__Page excerpt__:

┌──

Calibration Basics

Model says...	Actually correct...
95%	~70%
80%	~55%
60%	~45%

Pattern	Meaning
Points on the diagonal	Well-calibrated
Points below diagonal (high conf.)	Overconfident
Points above diagonal (low conf.)	Underconfident
Histogram shows most predictions at extremes	Model is very "decisive"

Welcome to Module 05. Today we're going to talk about calibration — one of those concepts that separates people who train models from people who deploy them. If you've ever looked at a model's output probability and thought "great, the model is 92% confident," this module is going to make you question whether that number means what you think it means.

So let's start with a simple question. Your model says it's 90% confident about a prediction. What should that mean? If you collect every prediction where the model said 90%, and you check how many it actually got right, the answer should be about 90 out of 100. That's calibration. A well-calibrated model's probabilities actually mean what they say. When it says 80%, it's right about 80% of the time. When it says 50%, it's a coin flip. The predicted probability matches the observed frequency of being correct. Simple concept, but it turns out most models fail at this.

Here's the problem. Most neural networks — and this includes the transformer-based classifiers we'll be working with — are systematically overconfident. When a typical fine-tuned model says it's 95% confident, the real accuracy for those predictions might be only 70%. When it says 80%, maybe it's right 55% of the time. This isn't a bug in one particular model. It's a well-documented, systematic property of how neural networks are trained. The combination of overparameterization and the way cross-entropy loss works tends to push models toward producing overly sharp probability distributions. They learn to be way too sure of themselves.

Now here's why this matters in practice. Let's say you deploy a complaint classifier and the business rule is: only automatically route complaints to the right department when the model is at least 80% confident. If the model is well-calibrated, that's a sensible policy. 80% confidence means 80% accuracy — you'll route most things correctly and flag the uncertain ones for human review. But if the model is overconfident, that threshold is completely meaningless. The model is saying 80% for predictions it gets wrong nearly half the time. You'd be auto-routing tons of complaints to the wrong department, and you'd have no idea because the confidence numbers look great. Miscalibration turns every probability threshold into a lie. And in production systems, people set thresholds constantly — for routing, for escalation, for alerting. If those probabilities aren't calibrated, none of those thresholds do what you think they do.

└──

__Objectives__:
(A) According to the calibration lesson, what might the real accuracy be when a typical fine-tuned model says it is 95% confident?
(B) Reproduce the stretch of the calibration lesson from "Welcome to Module" through "think it means.".
The lines that come after the calibration lesson aren't needed.

__Supplied data__:
┌──

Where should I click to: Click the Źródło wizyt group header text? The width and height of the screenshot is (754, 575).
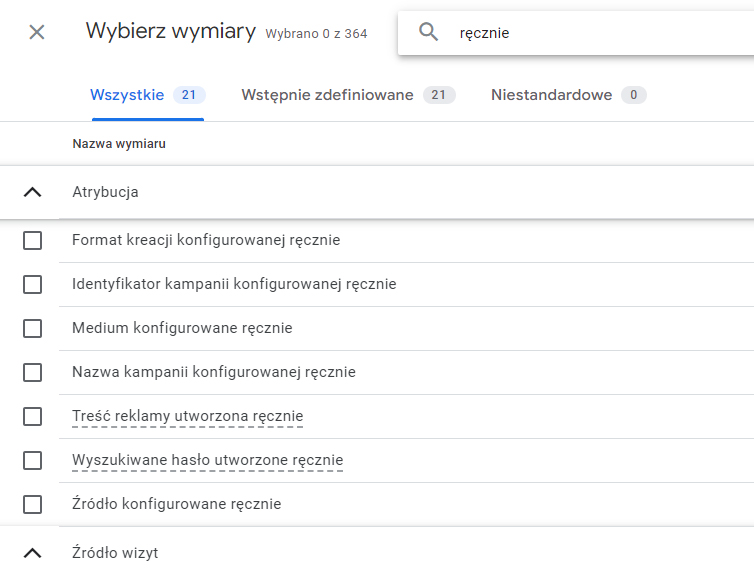(115, 552)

└──

__Task answers__:
(A) Only about 70%.

(B)
Welcome to Module 05. Today we're going to talk about calibration — one of those concepts that separates people who train models from people who deploy them. If you've ever looked at a model's output probability and thought "great, the model is 92% confident," this module is going to make you question whether that number means what you think it means.